Treatment with only the n-hexane extract of nigella (Group V) has produced observations quite similar to those produced by crude nigella administration.
Concurrent administration of crude nigella along with streptozotocin (Group IV) in adult male rats and concomitant administration of the n-hexane extract of nigella along with streptozotocin (Group VI) in adult male rats has demonstrated that the blood sugar concentrations of these two groups remained closer to control values while serum triglyceride concentrations were significantly (p<0.001) lowered compared to those in the control and serum cholesterol concentration did not differ from those of the control group.
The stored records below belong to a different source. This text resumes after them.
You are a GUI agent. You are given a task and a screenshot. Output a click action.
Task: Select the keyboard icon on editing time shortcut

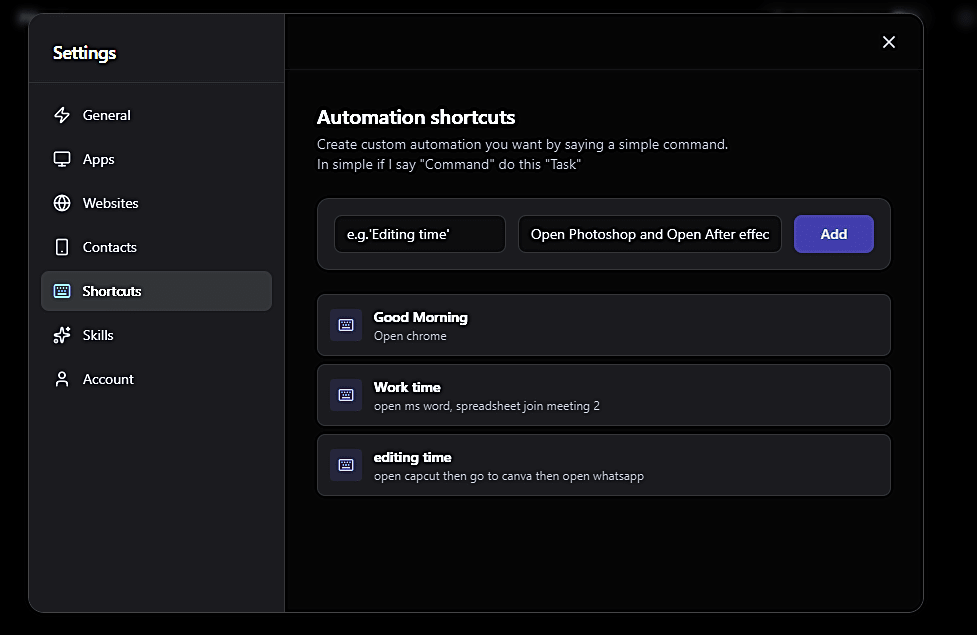click(x=345, y=465)
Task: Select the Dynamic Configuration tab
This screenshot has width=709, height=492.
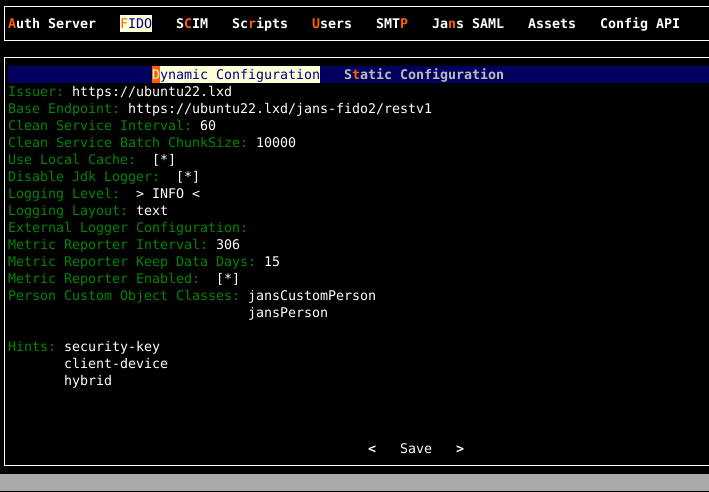Action: click(236, 75)
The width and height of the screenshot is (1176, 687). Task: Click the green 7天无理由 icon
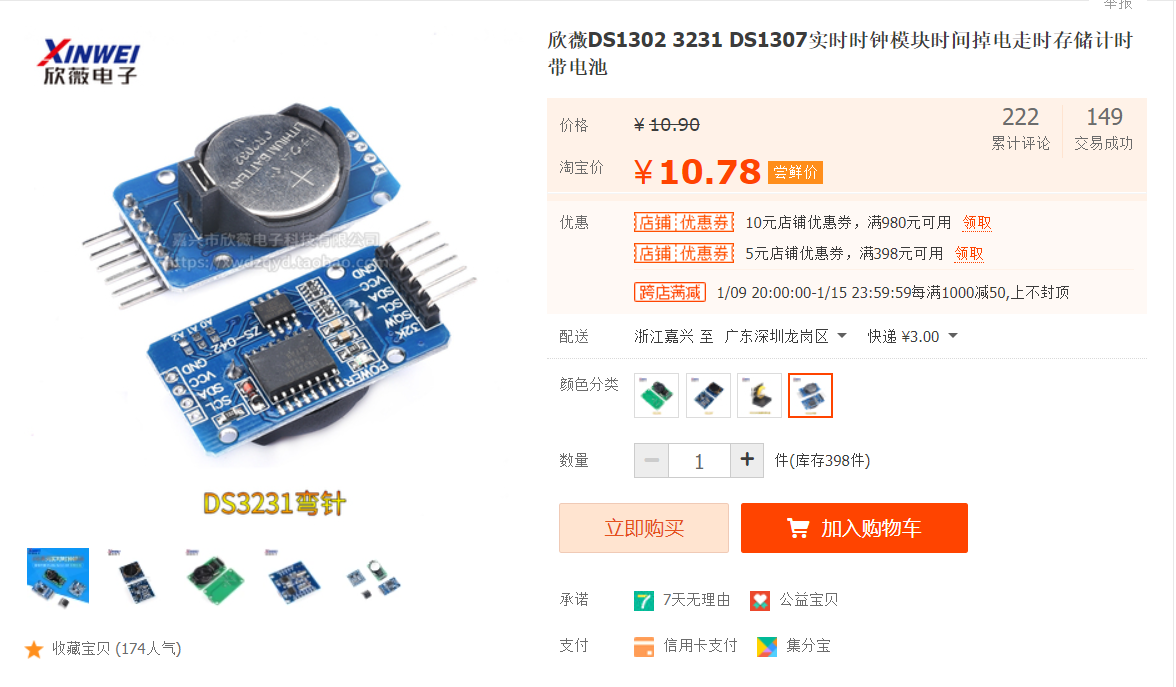(x=644, y=601)
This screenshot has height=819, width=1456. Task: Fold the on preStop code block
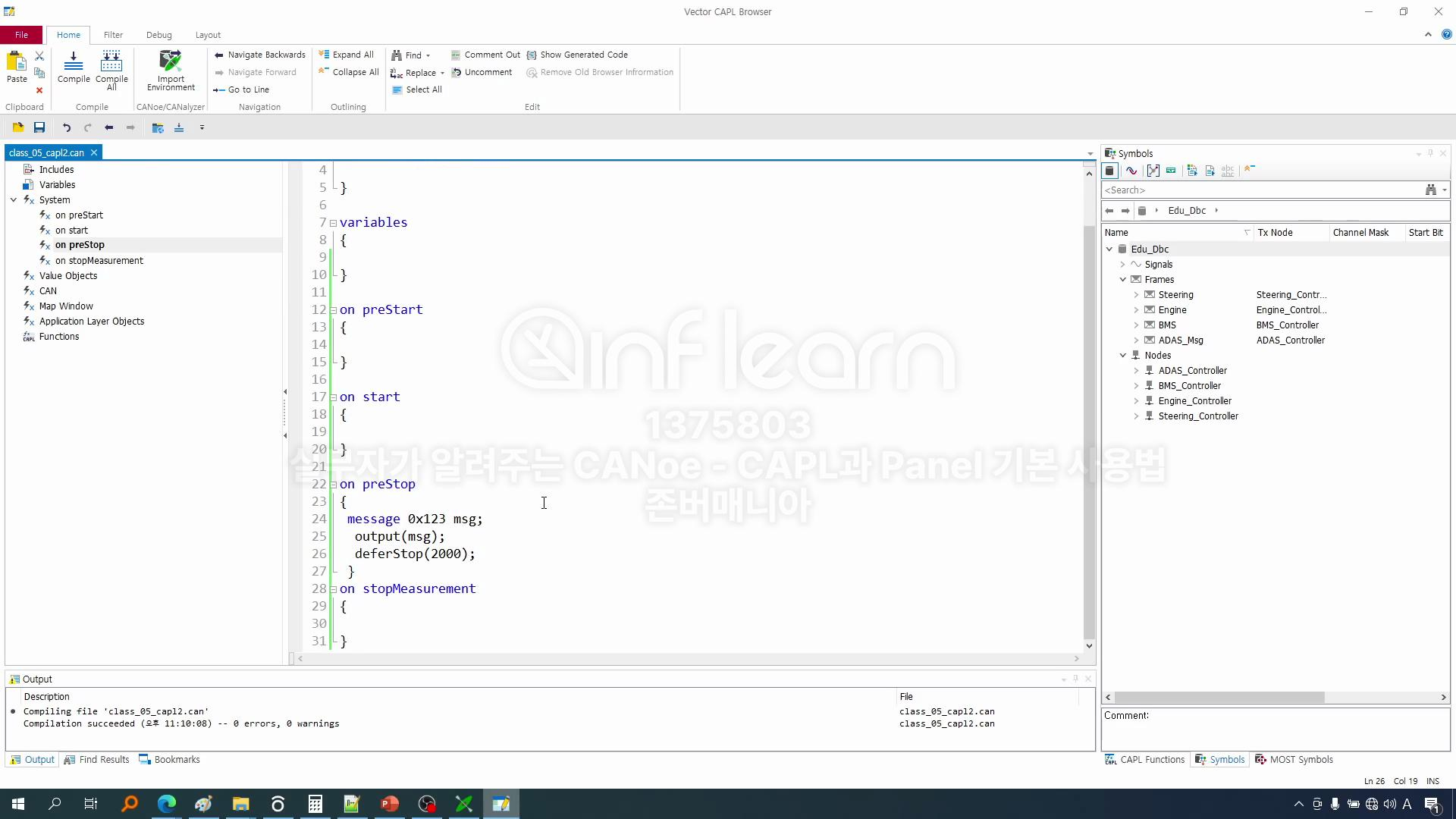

The pancreatic GSH concentrations of these two groups appeared recovering from the streptozotocin-induced damage yet could not attain the control levels. Histology of the pancreas suggested that about 24.9% and about 46.4% β cells were damaged following STZ administration in Group IV (STZ + Nc) and in Group VI (STZ + H) respectively. This observation in the STZ + H group was contrary to our expectations that the n-hexane extract would provide better amelioration compared to those of crude nigella concurrent administration (Group IV). This observation suggests that probably crude nigella contain better component than the n-hexane extract for the alleviation of the β cell damage or for the replenishment of pancreatic GSH, and differs from that reported by Begum et al., 2006; that the n-hexane extract significantly ameliorated signs of gentamicin–induced nephrotoxicity.
It may be expected that higher doses of crude nigella (or the alleviating component contained within it) would produce better recovery from the streptozotocin-insult of the pancreatic β cells of adult male rats.
It is concluded that both the crude nigella and the n-hexane extract of N. sativa were alleviating to streptozotocin- induced diabetes mellitus and its consequences in adult male rats upon concurrent administration and that crude nigella appeared more effective in this regard.